About this task -
Find every line below where the string "will" shows up, and copy those lines.

Items listed in a dataset -
┌──

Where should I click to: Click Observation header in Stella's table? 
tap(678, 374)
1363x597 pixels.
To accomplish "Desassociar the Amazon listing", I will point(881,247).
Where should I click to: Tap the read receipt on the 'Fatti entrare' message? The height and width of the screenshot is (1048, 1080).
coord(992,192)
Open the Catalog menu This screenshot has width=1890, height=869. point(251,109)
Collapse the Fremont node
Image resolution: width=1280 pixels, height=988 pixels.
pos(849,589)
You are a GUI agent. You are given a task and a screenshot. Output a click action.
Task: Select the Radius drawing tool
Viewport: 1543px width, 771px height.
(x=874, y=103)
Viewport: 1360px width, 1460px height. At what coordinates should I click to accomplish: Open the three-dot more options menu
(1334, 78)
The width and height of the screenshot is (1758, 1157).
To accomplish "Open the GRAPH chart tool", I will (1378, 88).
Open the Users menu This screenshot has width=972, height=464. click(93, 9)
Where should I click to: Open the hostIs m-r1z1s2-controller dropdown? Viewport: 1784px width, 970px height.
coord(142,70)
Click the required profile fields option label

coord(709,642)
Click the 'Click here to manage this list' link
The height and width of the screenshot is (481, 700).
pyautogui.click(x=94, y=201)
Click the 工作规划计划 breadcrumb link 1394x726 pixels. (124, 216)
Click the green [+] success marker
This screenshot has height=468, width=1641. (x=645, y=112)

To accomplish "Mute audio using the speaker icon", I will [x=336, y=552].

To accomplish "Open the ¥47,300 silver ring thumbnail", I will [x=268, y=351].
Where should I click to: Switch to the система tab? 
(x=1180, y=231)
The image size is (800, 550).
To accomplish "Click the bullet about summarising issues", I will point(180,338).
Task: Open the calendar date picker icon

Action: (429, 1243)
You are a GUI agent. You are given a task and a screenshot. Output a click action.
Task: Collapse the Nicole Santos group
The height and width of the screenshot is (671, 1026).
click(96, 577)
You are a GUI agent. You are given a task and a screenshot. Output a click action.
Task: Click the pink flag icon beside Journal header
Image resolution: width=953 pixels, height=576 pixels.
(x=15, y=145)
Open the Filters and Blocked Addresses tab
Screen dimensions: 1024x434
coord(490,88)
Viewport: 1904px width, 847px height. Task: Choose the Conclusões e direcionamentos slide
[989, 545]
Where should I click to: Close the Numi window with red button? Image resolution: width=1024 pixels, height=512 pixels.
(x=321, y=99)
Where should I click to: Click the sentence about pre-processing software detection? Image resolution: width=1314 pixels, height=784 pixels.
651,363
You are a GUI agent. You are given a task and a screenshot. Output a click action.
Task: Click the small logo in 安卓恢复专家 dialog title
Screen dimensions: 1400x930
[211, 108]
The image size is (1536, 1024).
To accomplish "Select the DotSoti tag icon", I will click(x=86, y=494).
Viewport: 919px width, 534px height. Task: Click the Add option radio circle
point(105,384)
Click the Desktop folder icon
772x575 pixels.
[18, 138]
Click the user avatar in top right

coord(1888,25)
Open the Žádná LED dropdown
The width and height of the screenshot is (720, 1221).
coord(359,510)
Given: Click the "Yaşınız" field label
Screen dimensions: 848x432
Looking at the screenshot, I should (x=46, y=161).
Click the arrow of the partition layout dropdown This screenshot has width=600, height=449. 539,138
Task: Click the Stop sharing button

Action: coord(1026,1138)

└──

Answer box -
To accomplish "Desassociar the Amazon listing", I will point(881,247).
To accomplish "Open the GRAPH chart tool", I will (1378, 88).
To accomplish "Mute audio using the speaker icon", I will [x=336, y=552].
To accomplish "Open the ¥47,300 silver ring thumbnail", I will [x=268, y=351].
To accomplish "Click the bullet about summarising issues", I will point(180,338).
To accomplish "Select the DotSoti tag icon", I will click(x=86, y=494).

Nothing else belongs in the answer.